Rainfall Records “Washed Away”

Flooding in Japan (File photo by Rudolph Ammann, CC2.0)

In the last few days, rainfall records were broken in Japan. That was even before the record-breaking typhoon, “Maria”, spun up and is now headed for the region. The deadly flooding in Japan is a reminder that record-setting rainfalls are being surpassed all over the world, almost routinely. At the same time heavy rains in India and Pakistan TODAY, continued almost non-stop, closing schools and businesses. Terrible flood events are becoming common place from Asia, to Europe, India, etc. Of course North America has plenty of  examples as well.  Just to refresh our memories:

  • Ellicott City Maryland – A month ago, 8 inches of rain in 2 hours, literally destroyed the two hundred year-old historic downtown just outside of Washington D.C. It was the second “thousand year rain event” to hit the town in two years.
  • Hawaii had over 49 inches in a single 24 hour period, April 15-16, this year – a new U.S. record.
  • “Riley” hit New England in March this year with a blizzard of snow and rain – the second deadly “hundred year storm” to hit that area in two months.
  • Last fall Harvey, Irma, and Maria dumped record levels of rain over a wide area from the Caribbean to Texas with as much as 40 inches in a few days.
  • After 5 years of super drought, in 2017 Northern California had truly deluge floods, from what were described as “atmospheric rivers.”

Easily missed in the headlines and the chaos of weather is that there are some new patterns with storms and rainfall. With hurricanes, the focus has traditionally been almost solely on the wind speed, designated by the “Category of 1-5.” That peak wind speed no longer is a good indicator of the relative damage from the storm. Certainly powerful winds can do a lot of damage, but flooding usually does more damage than strong winds. Often, the worst flooding correlates with slower moving storms have more time to absorb the heat energy and moisture and more time to pound the area with rain, often for days on end. In fact, a new study in the journal NATURE says that tropical cyclones move about ten percent more slowly than they did a half-century ago, with as much as 24 percent more rain with these storms.

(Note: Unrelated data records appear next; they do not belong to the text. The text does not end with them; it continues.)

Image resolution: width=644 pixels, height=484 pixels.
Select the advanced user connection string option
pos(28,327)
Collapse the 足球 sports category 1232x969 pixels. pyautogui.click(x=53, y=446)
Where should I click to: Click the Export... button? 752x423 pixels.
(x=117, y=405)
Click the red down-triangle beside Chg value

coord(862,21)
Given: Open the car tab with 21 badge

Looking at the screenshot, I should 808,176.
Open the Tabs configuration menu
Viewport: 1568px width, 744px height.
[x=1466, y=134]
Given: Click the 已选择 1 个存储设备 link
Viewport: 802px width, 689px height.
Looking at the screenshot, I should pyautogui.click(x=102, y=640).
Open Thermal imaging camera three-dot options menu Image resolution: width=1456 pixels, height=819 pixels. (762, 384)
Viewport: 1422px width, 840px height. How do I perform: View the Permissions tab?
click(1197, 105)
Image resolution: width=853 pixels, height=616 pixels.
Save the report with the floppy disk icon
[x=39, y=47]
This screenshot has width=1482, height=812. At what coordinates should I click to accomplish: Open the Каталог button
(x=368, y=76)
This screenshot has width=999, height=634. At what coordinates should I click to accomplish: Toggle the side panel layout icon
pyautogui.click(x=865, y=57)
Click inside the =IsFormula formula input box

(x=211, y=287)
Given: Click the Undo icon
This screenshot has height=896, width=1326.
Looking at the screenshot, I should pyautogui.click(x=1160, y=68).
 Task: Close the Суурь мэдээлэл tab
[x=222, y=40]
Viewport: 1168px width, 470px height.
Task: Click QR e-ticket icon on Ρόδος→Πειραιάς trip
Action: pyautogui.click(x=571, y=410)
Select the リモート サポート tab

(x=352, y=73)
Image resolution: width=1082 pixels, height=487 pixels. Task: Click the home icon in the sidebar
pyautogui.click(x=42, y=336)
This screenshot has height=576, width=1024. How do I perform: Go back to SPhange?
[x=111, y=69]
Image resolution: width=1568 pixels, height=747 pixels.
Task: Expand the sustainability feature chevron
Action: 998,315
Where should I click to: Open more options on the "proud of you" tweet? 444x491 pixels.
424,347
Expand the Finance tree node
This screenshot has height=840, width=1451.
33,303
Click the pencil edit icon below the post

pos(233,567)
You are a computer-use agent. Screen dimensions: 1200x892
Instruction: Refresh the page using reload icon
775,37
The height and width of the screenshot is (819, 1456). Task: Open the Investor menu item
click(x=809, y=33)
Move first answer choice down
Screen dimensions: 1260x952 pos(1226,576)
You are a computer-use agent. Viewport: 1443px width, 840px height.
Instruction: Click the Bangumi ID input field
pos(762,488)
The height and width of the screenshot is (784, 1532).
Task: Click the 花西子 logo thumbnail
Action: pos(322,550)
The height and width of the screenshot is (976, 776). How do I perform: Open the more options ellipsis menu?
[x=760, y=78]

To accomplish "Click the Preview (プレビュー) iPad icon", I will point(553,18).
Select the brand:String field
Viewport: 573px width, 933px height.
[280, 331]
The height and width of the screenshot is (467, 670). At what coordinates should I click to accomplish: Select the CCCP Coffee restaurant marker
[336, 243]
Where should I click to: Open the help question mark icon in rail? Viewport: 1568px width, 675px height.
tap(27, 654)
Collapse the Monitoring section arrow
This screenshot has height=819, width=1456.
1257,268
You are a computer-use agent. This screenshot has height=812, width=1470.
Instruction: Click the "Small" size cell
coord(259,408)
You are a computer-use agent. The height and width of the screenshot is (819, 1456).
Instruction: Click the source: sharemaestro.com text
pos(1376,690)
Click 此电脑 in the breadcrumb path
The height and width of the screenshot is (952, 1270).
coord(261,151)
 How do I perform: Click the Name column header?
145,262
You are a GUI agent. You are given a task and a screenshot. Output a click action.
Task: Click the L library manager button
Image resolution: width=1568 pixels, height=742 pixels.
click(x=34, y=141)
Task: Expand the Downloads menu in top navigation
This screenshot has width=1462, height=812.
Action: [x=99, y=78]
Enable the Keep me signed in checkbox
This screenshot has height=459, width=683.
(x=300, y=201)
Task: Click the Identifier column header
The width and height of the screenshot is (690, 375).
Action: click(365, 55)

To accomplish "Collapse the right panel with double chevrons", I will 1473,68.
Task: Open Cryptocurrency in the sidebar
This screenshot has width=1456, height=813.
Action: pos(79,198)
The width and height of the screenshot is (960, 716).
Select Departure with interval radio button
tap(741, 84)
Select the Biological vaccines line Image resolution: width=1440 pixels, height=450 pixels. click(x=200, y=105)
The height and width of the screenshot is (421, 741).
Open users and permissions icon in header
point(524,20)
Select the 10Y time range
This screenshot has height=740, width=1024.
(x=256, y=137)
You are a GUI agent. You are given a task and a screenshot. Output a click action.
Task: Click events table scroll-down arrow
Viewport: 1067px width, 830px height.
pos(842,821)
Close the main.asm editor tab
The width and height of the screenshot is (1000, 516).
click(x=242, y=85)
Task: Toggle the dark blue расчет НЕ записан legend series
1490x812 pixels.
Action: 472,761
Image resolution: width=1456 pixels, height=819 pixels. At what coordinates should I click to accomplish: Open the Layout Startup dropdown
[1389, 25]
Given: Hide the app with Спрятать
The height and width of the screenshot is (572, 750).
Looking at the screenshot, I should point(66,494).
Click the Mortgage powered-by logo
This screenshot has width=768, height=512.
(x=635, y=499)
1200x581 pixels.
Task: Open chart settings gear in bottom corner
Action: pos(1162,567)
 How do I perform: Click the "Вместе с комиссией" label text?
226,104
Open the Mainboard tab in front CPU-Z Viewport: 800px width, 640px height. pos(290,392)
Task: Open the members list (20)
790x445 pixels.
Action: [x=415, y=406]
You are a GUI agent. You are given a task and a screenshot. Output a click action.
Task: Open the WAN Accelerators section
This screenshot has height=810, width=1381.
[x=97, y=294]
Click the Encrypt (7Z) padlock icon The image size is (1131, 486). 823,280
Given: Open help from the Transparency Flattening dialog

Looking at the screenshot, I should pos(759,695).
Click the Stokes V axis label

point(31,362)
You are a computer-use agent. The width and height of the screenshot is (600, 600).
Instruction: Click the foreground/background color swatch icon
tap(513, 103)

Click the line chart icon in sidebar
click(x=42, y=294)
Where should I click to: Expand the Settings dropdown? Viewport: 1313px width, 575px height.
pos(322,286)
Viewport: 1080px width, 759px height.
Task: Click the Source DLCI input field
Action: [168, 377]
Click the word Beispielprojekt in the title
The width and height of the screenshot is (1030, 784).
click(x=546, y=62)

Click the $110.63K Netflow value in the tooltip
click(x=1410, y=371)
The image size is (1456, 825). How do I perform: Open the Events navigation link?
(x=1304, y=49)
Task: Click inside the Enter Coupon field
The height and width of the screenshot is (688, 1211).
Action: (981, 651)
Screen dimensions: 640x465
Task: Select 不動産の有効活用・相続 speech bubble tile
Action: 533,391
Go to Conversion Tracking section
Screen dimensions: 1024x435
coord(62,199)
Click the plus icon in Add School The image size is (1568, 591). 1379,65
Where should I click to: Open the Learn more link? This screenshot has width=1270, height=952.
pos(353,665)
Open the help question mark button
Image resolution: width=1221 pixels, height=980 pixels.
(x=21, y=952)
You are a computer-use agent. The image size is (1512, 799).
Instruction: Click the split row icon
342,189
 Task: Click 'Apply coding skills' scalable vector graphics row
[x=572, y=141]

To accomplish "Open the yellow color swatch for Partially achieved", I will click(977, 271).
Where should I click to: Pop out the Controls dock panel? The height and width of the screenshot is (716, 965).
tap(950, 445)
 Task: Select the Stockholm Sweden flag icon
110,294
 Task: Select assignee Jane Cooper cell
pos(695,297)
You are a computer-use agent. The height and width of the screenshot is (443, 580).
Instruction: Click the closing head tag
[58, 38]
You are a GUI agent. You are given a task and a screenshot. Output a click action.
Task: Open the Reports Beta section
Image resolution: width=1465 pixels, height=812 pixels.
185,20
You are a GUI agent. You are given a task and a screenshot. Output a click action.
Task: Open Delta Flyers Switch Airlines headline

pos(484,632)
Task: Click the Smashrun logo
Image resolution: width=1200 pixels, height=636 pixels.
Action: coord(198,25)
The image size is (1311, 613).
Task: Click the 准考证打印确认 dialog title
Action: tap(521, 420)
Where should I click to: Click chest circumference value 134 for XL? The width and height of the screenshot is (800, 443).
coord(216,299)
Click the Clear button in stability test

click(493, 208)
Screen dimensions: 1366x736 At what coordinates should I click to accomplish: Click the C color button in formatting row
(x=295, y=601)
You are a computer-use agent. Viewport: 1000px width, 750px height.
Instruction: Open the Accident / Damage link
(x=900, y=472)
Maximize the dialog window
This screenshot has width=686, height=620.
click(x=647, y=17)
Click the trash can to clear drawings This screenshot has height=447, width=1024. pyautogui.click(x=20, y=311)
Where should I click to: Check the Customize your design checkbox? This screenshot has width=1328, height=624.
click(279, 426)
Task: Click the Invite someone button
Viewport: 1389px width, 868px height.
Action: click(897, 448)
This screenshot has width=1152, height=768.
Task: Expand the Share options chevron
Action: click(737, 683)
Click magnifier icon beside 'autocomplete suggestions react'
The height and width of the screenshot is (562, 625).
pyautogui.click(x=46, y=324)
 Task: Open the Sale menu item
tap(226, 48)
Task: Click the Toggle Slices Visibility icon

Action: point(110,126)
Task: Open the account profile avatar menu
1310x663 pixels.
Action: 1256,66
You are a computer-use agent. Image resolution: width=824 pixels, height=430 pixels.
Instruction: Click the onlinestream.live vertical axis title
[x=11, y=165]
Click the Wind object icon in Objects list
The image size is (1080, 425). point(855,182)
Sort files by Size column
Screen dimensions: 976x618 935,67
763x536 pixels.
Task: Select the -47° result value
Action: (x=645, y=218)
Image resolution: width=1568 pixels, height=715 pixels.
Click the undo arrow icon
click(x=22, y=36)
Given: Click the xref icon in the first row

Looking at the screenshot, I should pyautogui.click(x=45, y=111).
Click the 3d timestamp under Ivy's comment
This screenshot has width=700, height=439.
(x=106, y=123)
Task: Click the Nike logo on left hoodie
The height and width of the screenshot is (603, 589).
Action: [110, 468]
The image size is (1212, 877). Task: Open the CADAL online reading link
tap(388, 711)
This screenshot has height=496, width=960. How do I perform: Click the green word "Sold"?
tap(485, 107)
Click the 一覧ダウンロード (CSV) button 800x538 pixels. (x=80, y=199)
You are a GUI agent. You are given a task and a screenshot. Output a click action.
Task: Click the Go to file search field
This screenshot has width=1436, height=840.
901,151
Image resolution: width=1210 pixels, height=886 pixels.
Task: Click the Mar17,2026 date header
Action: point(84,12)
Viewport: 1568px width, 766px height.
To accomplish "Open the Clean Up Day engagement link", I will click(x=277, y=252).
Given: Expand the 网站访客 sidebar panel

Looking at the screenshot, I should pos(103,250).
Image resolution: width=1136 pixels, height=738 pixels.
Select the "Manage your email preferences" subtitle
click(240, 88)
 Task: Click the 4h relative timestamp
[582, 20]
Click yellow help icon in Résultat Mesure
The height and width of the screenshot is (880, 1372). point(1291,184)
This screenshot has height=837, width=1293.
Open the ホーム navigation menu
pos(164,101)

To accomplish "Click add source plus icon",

The patterns of rainfall and flooding are changing in front of our eyes.  Why are we getting extraordinary rainfall and flooding and changing weather patterns? At the risk of oversimplifying, two primary forces are happening year-by-year:

First the oceans are measurably warmer, roughly one and half degrees Fahrenheit, or about one degree Celsius than they were a century ago.  Warmer oceans evaporate more moisture into the air. That moisture contains heat energy. The above-normal moisture has to come down as rain – or snow, depending on the local temperature.

Second, the broad patterns of atmospheric and ocean currents that have been generally reliable following the seasons of the year are changing. Atmospheric currents such as the “jet stream” and ocean currents such as the Gulf Stream have been relatively stable for centuries, even millennia. There are two basic reasons those currents are changing. a) the extra heat in the sea speeds up the motion, just like turning up the heat on a large pot of water on the stove, and b) the melting Arctic Ocean is creating a turbulent sea where there was solid ice. For hundreds of thousands of years, year-round ice, ten feet thick (3 meters) acted as a heat barrier and preventing waves from forming. With that ice rapidly disappearing, the ocean’s heat energy is altering weather patterns locally, changing the Jet Stream, and indirectly altering ocean and atmospheric circulation patterns worldwide. 

With these new conditions, we need even better models to predict future flooding, to reduce loss of life and to reduce property losses. Flooding is a combination from coastal storms, heavy rain, downstream “runoff”, extreme tides, and rising sea level. Better flood models will allow us to better plan, design, and build for the future. It is essential that efforts to measure and model the changing patterns have the highest priority, not just in the U.S. but globally. The weather forecasting technology of the National Weather Service (U.S.) part of NOAA has improved over the decades, joined by their international counterparts and the IMO (International Meteorological Organization.) Also in recent decades private companies like The Weather Channel and AccuWeather have been adding to the government weather forecasting, which now extends out to a few weeks quite accurately. 

Changing climate – the change in longer term patterns – extends beyond the weather or meteorology timeframe. Longer term rainfall, flood and climate prediction will require even more innovation. Fortunately, there are some new private sector firms working to improve that forecasting. A good example is the start-up, Jupiter Intelligence, recently covered by the New York Times and Washington Post. They are a “Silicon Valley style” enterprise using the latest science, cloud computing and a nimble approach to deliver state-of-the-art projections to both the private and public sector clients. Their target is both more detailed projections as well as longer term models, so they are a welcome new player in the field.

To prepare for and adapt to the new climate era of flooding, heatwaves, and wildfires, we are going to need to utilize all of these tools and technologies. We are entering uncharted territory. Abnormal is the new normal. Record-level weather events keep getting washed away.